[START Text extract]
I would like to make possible to have some form of version control, at the very least two different people should be able to make changes on a file and after that merge this changes.

As git seems to be a very common and very powerful version control system, I am wondering if it is possible to use it. I have only basic knowledge of git (pull add commit push), but I understand it has more advanced features. I want to understand if I can implement some basic functionality and get all the advanced features for free.

So the use case is that each project would consist of a sole binary file, and git would have to be able to work with it.

I've been searching and got to understand that I would have to write a custom mergetool ? Is my understanding correct?

I also understand that a three-way merge is done by a diff3 program or at least that git has some of it functionality embedded. Would I have to write a custom version of it? Would it be even possible to use it with git? Would it be necessary to recompile git?

git also stores commits as changes in order to save space. Does it use diff for it? Would be possible to replace it? Would git need to be recompiled?
[END Text extract]
[START Provided records]
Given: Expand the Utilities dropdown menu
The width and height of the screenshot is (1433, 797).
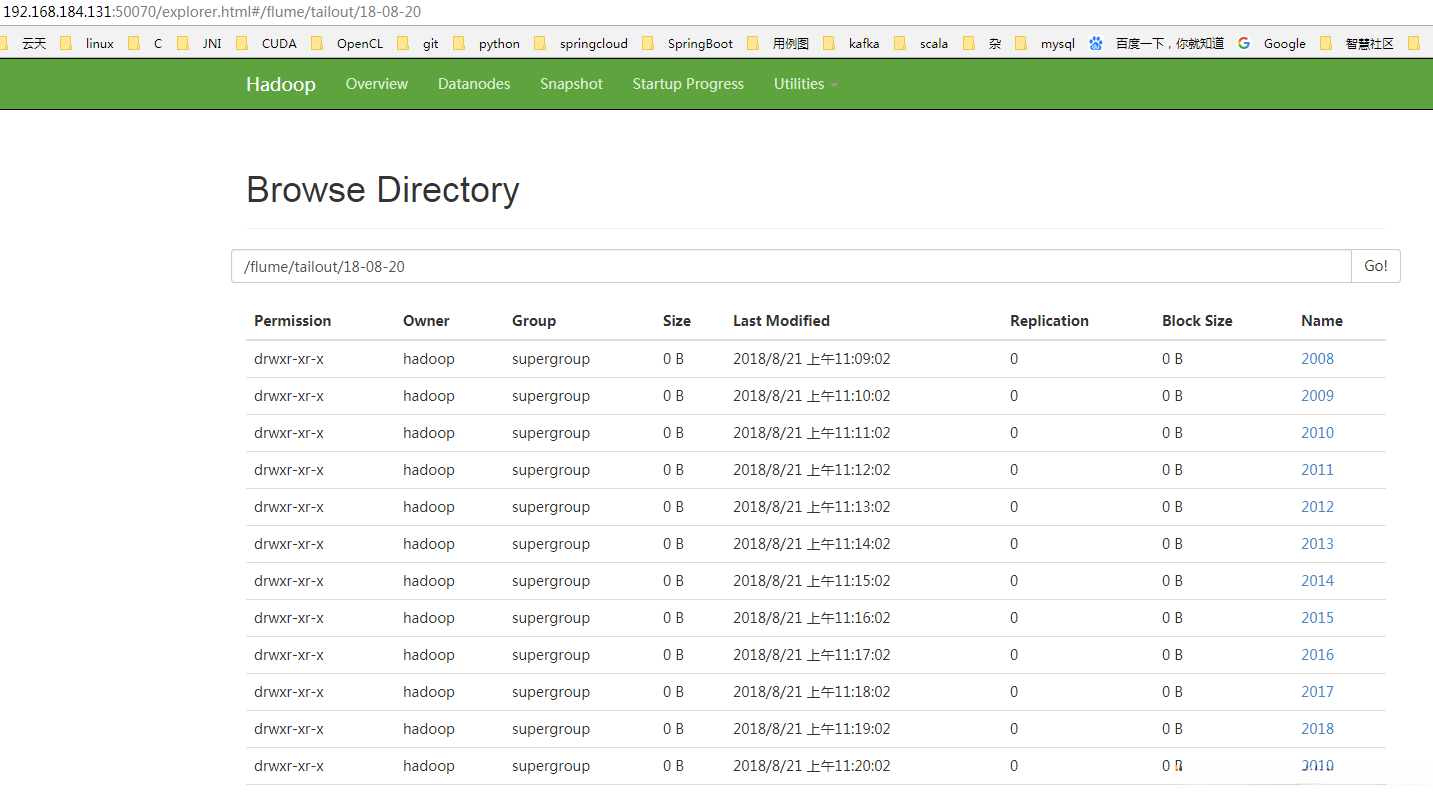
[END Provided records]
[START Provided records]
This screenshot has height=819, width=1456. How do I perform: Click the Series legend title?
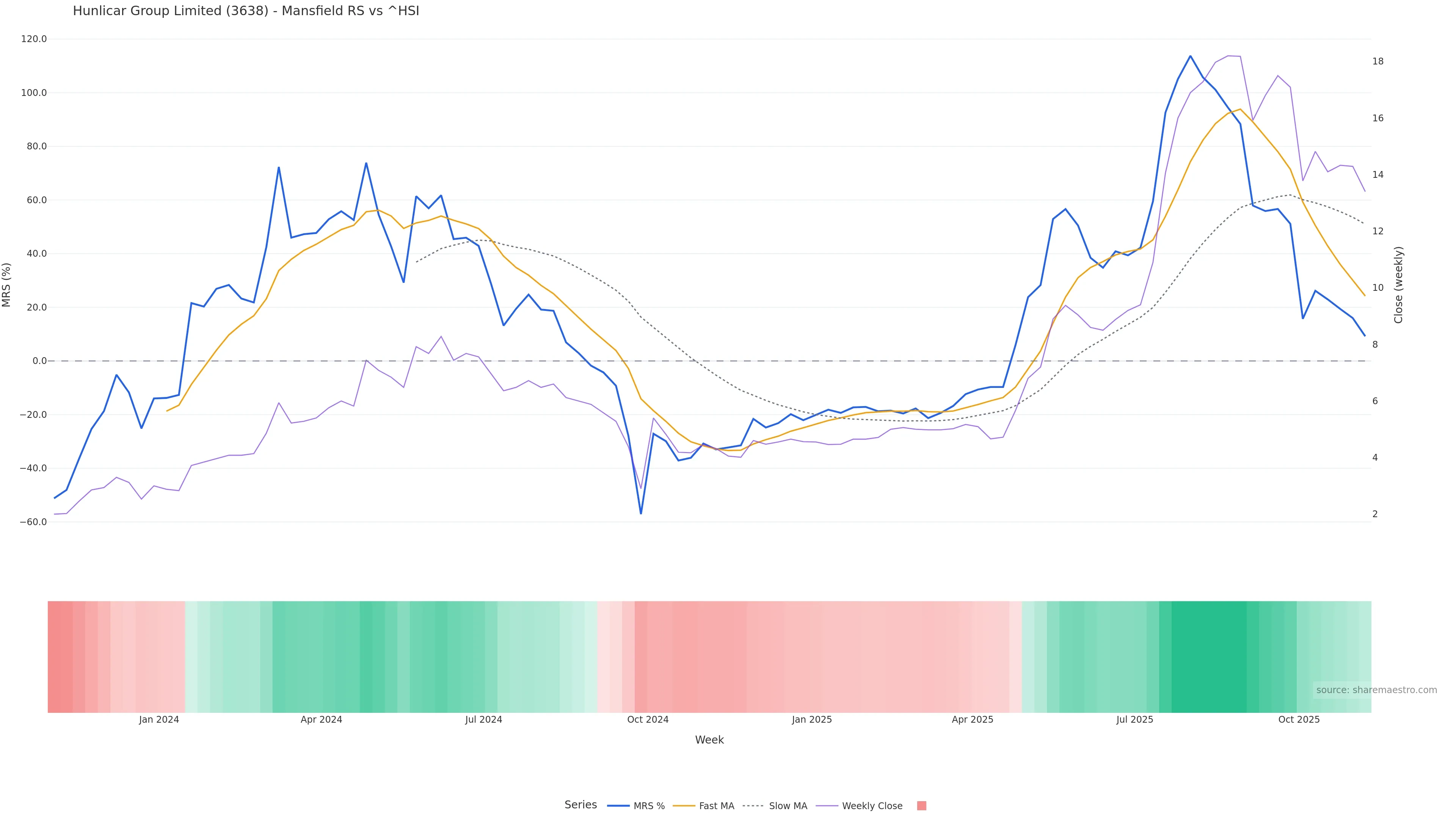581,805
[END Provided records]
__Problems to work on__.
• 1. Answer these about the post on git and binary files:
(a) Which four git commands does the writer say they know?
(b) What would each project consist of?
(c) Which program does the writer say does a three-way merge?
• 2. Please pick up the post on git and binary files after its last sentence and continue it in the same voice.
The listing has no connection to the post on git and binary files.

__Task-by-task outputs__.
• 1.
(a) Pull, add, commit and push.
(b) A sole binary file.
(c) diff3.

• 2.
Is there any other kind of functionality that I would have to implement?
My initial plan was to use a single file for the project, but each project is made of independent sub-projects, that would be merged independently. Would I gain anything by storing the project as different files for each subproject?

Is there anywhere some good documentation on to what interface a diff , diff3 and mergetool must conform? In which languages could these be written?

I'm quite confused because everyone seems to be interested in eliminating binary files from version control and apparently nobody wants to use git on them. Is it a bad idea? I feel like any kind of data for which merging makes sense in some way should be version controlled.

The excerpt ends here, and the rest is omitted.